The yield curve is picking up on slower economic growth, for example—and so are central banks, which Shenfeld appreciates.

“We were quite concerned late last summer that the central banks in both Canada and the U.S. were on a path that would risk an overkill in terms of the pace and destination of interest rate hikes,” he said. Excessive tightening in borrowing conditions is a recession trigger, Shenfeld explained in a recent report.

For its part, the Bank of Canada (BoC) raised its key rate five times from mid-2017 to October 2018. But going forward, a more measured approach is expected.

“Both central banks now seem to be recognizing the reality of this cycle,” Shenfeld said, “which is that neither the U.S. nor the Canadian economy is showing enough momentum to make a convincing case that they can continue to do well with sharply higher interest rates.”

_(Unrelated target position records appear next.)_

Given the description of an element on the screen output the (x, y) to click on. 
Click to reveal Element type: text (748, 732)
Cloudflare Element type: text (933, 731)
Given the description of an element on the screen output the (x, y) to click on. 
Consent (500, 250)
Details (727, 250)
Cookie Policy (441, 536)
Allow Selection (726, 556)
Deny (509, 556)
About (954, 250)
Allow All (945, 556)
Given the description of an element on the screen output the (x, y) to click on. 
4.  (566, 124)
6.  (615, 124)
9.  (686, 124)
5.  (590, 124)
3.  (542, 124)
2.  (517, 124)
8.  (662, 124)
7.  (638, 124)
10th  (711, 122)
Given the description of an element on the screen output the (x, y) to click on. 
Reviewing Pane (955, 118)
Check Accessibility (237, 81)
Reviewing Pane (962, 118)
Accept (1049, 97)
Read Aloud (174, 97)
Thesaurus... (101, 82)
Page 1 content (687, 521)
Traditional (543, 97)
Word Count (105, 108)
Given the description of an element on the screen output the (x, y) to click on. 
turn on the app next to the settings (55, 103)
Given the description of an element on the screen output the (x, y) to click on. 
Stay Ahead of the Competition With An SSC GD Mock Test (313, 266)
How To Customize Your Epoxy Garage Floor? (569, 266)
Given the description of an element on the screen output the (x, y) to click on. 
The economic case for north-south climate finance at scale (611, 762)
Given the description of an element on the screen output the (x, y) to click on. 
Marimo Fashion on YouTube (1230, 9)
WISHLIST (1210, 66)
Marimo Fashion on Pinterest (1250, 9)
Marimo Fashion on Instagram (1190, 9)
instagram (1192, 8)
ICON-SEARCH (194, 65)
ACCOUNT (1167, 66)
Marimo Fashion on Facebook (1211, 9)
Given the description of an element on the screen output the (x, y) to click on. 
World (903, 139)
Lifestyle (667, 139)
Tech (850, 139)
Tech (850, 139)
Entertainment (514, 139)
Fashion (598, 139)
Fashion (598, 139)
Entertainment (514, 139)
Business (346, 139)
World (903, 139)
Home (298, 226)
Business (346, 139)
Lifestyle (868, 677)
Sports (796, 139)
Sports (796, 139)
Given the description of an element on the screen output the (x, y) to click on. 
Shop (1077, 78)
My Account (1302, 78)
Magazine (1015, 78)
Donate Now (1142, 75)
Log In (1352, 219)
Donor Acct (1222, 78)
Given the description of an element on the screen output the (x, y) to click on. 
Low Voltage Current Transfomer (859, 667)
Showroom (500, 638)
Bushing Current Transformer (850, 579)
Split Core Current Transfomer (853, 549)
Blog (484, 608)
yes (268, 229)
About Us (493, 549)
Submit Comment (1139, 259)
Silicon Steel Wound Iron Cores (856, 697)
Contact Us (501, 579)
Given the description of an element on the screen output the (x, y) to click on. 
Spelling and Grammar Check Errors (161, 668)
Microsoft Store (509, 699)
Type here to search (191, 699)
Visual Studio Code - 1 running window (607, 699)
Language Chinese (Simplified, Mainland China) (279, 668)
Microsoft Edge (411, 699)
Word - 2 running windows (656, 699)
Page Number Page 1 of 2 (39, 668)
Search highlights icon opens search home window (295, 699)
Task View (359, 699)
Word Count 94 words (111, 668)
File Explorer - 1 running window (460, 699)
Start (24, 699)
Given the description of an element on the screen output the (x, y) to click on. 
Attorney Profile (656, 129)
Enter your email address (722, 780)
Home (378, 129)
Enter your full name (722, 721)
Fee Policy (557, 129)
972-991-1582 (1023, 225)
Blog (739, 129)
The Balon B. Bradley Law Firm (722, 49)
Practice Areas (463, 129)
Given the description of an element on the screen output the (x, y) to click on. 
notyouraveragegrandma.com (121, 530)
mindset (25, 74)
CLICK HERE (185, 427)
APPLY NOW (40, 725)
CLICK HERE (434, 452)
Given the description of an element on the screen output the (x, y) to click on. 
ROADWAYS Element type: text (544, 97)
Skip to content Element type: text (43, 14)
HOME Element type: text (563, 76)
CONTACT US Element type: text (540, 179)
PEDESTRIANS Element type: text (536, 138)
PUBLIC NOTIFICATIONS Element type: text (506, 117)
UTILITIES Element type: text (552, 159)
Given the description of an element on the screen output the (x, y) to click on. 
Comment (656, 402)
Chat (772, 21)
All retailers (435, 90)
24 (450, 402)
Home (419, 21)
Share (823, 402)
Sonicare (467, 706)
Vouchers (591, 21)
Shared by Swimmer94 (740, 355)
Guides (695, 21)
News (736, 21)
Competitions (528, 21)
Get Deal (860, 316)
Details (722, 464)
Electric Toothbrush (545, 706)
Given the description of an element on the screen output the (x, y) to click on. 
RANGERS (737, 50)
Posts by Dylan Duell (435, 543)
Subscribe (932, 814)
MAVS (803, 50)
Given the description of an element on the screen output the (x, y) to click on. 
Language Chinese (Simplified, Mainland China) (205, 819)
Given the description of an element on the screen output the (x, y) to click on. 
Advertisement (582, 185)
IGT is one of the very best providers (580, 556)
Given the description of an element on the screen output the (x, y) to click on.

The BoC has held its key rate since the October hike, and at its last rate announcement on March 6 it said the economic outlook continues to warrant a policy interest rate below the 2.5% to 3.5% neutral range. When the Fed last held its key rate on March 20, it projected no hikes this year.

And 2020 could even see a Fed rate cut. With U.S. fiscal stimulus expected to fade that year, “we might well see the Fed cut interest rates a quarter point to keep the economy from dipping into more of a slowdown than they were bargaining for,” Shenfeld said.

He also noted that yield curve inversion is characteristically different from previous periods—another reason not to sound the recession alarm bell.

“The new normal for long-term interest rates is lower than it was in the ’70s and ’80s,” he said, “because markets no longer fear the risk of an escalation of inflation and no longer demand the same set of term premium to lock in money over the longer term.”

A better indicator of recession would be “a steeply negative slope for the yield curve, coupled with a softening in employment data,” he said.

Yet, 10-year yields are now just above three-month yields in Canada and the U.S., and jobs growth is solid. In Canada, jobs growth over the first quarter of 2019 was the strongest since late 2017, and the U.S. economy added 196,000 jobs in March.

Said Shenfeld: “We don’t have either of those signals yet for the U.S. or Canada.”